Hush! He was sounding very convincing, let's not burst his bubble.

ooops! sorry ;-)

Rupert Pigott · Jul 3, 2004

Bengt said:
In comp.arch, Rupert Pigott

Actually, there are only two systems-vendors for SPARC systems (Sun
and Fujitsu) but more for Itanium systems (IBM, HP, Dell, SGI,
NEC...). Raw processors is not what is bought by most people. So the
argument isn't totally stupid.

It is still totally stupid IMO.

Dual sourcing is there for a reason. It's not a fetish. It can ensure
that there is competition which keeps prices reasonable. It can help
reduce the risk of common mode failures. It can ensure that if your
supplier become unwilling to supply you with critical components,
you have an alternative.

How much would it cost to fab say 100 units of an IA-64 chip that run
within 90% of the speed of a full blown IA-64 (ignore the cost of losing
your shirt to Intel in a courtroom) ? Answer : Lots. Designing and
fabbing 100 IA-64 boards on the other hand is a *lot* cheaper.

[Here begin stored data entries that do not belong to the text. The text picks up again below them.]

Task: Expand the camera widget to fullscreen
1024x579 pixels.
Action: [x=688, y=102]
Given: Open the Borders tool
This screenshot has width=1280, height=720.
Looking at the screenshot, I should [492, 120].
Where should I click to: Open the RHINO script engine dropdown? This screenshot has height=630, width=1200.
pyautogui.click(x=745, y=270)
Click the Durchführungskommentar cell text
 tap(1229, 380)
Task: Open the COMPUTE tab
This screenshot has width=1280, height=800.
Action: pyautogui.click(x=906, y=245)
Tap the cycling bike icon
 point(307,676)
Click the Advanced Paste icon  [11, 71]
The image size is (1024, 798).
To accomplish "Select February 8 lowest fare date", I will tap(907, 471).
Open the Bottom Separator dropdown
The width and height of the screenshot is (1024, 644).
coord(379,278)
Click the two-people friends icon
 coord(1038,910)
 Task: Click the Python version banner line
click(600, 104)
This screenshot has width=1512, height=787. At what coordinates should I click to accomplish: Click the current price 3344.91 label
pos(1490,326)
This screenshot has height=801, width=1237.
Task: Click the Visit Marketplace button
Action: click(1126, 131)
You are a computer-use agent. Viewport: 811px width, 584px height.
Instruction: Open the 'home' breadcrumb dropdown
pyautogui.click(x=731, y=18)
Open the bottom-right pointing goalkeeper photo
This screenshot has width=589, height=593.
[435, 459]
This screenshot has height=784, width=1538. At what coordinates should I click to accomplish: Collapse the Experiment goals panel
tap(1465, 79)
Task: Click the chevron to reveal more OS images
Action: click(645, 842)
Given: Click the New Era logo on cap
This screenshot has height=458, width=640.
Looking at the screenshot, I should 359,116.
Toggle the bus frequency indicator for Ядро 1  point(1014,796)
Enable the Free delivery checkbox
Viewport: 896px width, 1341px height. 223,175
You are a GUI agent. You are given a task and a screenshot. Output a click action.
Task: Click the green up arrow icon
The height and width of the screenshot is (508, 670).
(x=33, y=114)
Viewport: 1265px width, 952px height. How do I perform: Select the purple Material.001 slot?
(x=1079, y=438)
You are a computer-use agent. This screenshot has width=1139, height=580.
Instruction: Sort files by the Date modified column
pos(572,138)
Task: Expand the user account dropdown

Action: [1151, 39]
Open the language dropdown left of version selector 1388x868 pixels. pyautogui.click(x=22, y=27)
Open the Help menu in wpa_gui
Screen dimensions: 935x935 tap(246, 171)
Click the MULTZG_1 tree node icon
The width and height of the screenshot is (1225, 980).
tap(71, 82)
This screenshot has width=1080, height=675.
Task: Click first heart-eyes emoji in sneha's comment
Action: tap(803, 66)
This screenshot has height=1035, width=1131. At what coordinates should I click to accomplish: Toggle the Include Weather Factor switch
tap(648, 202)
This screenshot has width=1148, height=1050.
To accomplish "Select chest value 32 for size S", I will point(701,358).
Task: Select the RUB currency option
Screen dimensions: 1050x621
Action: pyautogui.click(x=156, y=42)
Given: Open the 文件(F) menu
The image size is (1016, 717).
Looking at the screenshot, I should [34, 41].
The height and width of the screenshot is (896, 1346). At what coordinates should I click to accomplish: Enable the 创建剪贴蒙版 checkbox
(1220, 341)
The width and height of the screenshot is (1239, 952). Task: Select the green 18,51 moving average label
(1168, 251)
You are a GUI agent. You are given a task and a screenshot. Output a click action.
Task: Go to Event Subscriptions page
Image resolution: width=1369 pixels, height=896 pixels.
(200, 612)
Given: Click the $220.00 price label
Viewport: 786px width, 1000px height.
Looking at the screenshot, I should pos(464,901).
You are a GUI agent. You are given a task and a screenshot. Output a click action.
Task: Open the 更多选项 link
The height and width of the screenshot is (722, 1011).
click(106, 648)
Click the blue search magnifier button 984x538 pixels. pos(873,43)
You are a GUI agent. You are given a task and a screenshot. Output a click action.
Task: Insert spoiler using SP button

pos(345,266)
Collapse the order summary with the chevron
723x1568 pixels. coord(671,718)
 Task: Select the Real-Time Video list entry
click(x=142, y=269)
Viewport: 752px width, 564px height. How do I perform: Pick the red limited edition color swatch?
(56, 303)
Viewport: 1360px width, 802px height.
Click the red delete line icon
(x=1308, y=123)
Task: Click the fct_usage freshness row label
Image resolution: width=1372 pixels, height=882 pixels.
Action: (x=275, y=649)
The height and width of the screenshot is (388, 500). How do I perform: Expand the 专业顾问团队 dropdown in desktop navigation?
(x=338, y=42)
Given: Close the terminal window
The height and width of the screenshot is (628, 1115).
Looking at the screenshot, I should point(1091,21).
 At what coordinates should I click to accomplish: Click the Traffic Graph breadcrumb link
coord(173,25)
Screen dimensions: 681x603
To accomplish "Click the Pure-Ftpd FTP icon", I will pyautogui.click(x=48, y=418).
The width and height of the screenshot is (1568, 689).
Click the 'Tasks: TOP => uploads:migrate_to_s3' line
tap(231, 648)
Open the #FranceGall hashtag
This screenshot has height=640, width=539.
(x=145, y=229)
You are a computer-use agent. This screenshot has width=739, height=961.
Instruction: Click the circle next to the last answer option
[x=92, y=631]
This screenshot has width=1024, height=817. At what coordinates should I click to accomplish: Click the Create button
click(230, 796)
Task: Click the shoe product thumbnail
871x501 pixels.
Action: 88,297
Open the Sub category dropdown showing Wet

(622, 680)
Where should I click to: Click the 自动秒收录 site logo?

Like I said : It's not just a fetish, it's a sane way of doing business.

In theory and legally you can clone SPARC, build Solaris systems to
compete directly with Sun. In practice, forget it. Sun has too much
momentum (Fujitsu has managed by building bigger systems than Sun).

The point remains : Would Fujitsu be able to do that vs HP/Intel ?
Unlikely, because they couldn't produce a chip of their own that gave
them the characteristics and product differentiation required. HP/
Intel would just sue the pants off them - or make it prohibitively
expensive.

"In Theory, there is no difference between Theory and Practice, in
Practice, there is."

Indeed. Practice is : Intel has you over a barrel if you buy IA-64,
whereas Sun does *not* have you over a barrel if you buy SPARC.

Cheers,
Rupert

Alexander Grigoriev · Jul 3, 2004

In Windows, you can do different ways:

1. A driver can allocate a contiguous non-pageable buffer and do DMA
transfers to/from it. The buffer can be requested to be in lower 4 GB, or
even in lower 16 MB, if you need to deal with legacy DMA.
2. A buffer may be originated from an application. In this case, MapTransfer
function may move the data from/to a buffer in low memory (bounce buffer
you've mentioned), if a device is unable to do DMA above 4 GB. It's done by
HAL, and drivers don't need to bother. If a device supports scatter-gather,
only some parts of the transfer may need bounce buffers.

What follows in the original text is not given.